▶ _EXERCISE TASK_: Rewrite the material from the line containing "Where should I click to: Open" through the line containing "coord(911,206)", replacing "more options menu" with "overflow menu" and changing nothing else. Omit the pictures from your version.

▶ _INFORMATION GIVEN_:
'''
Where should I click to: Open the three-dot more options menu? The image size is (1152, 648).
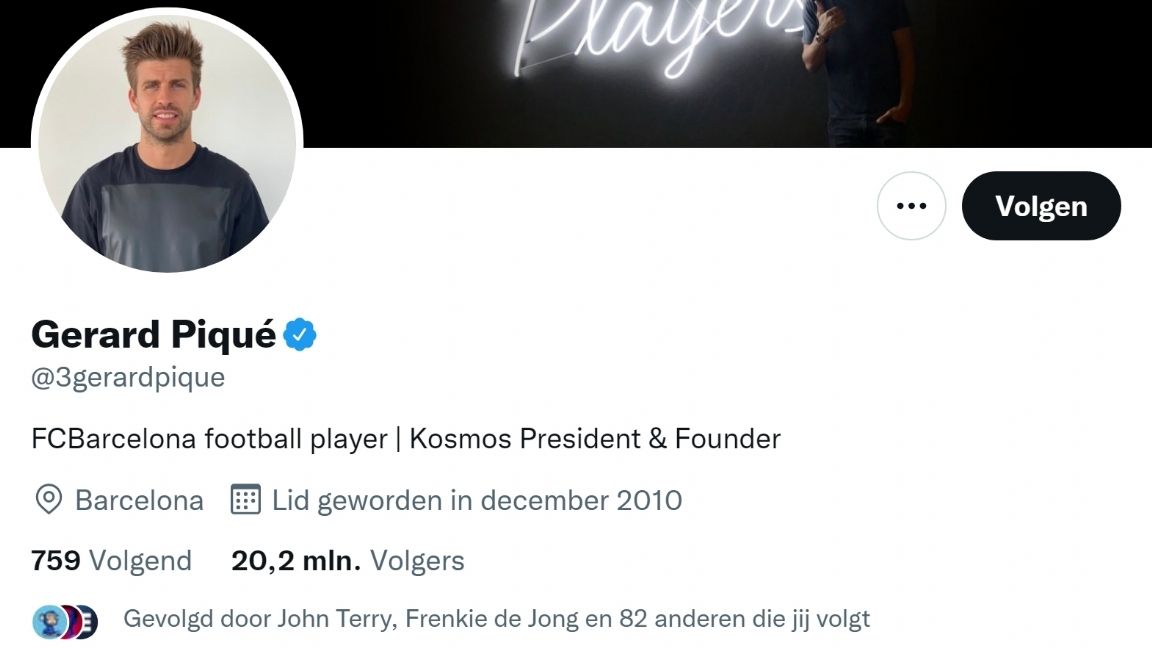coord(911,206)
'''
'''
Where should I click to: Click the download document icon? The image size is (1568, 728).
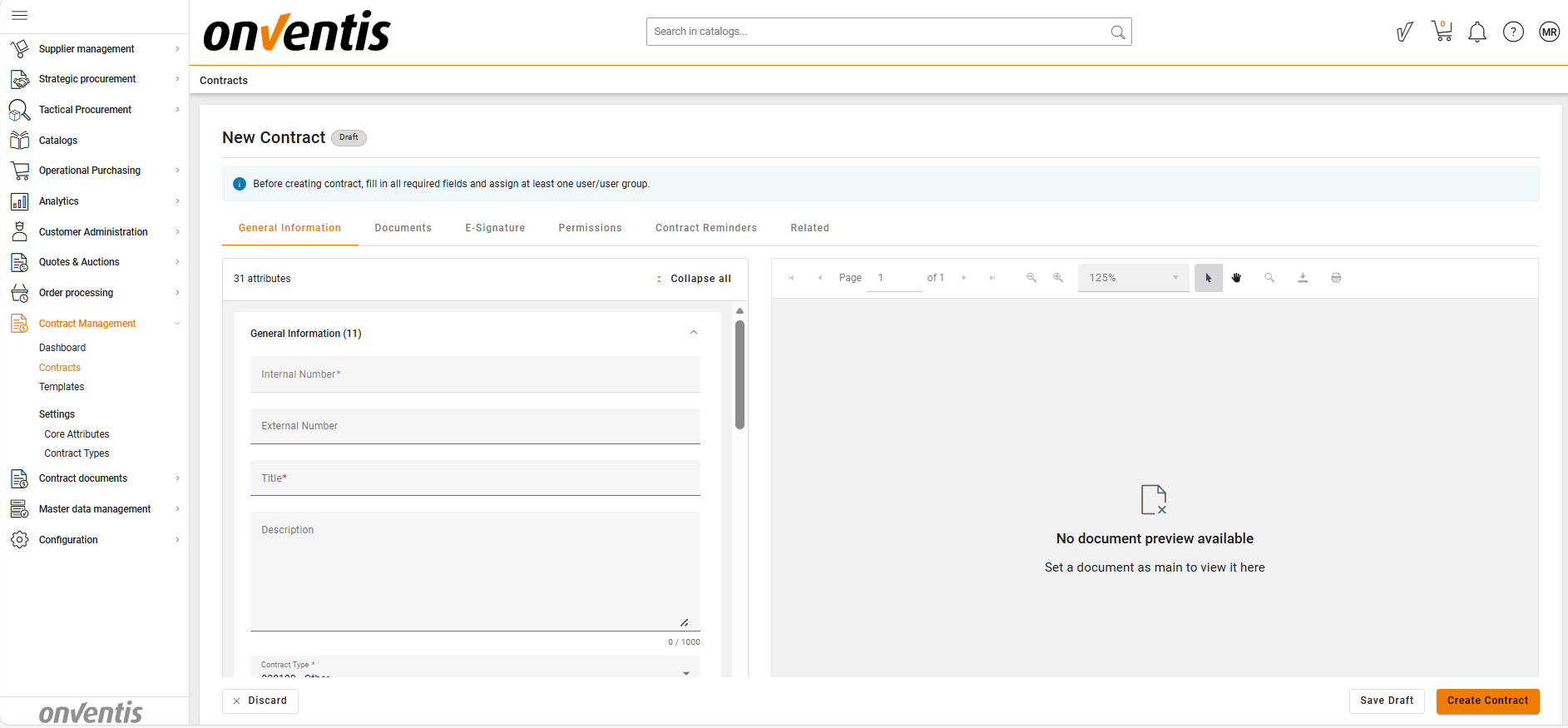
'''
'''
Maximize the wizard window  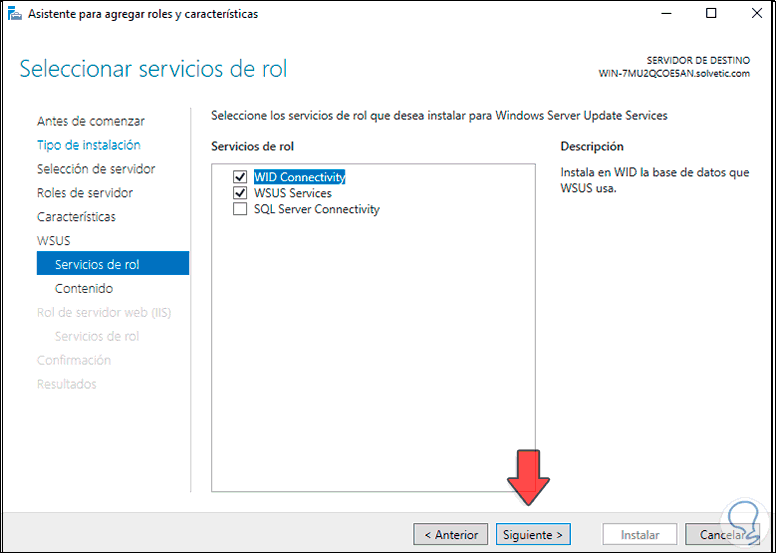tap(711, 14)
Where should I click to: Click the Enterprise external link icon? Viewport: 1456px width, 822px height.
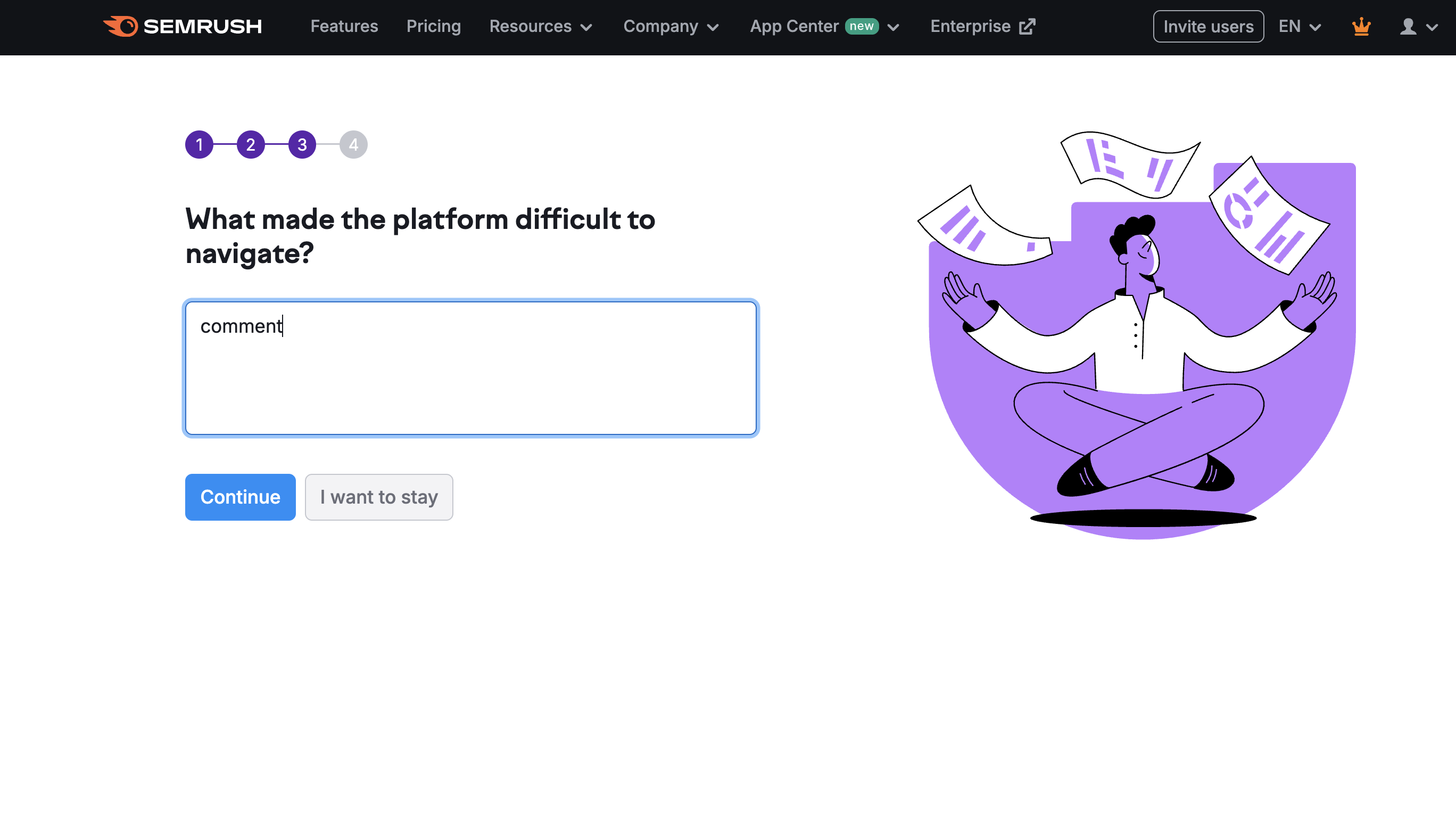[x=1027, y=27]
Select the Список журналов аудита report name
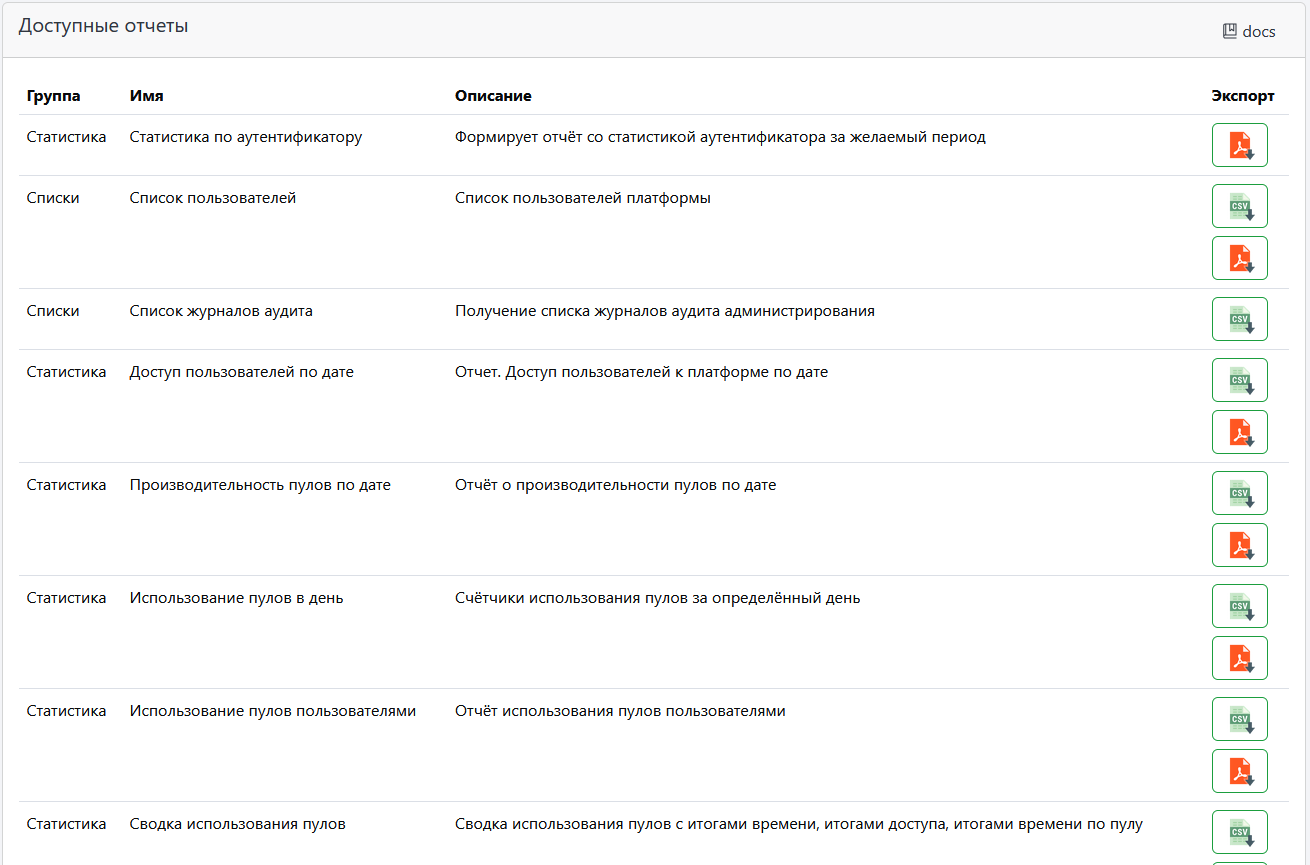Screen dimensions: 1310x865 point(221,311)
'''
▶ _EXERCISE ANSWER_:
Where should I click to: Open the three-dot overflow menu? The image size is (1152, 648).
coord(911,206)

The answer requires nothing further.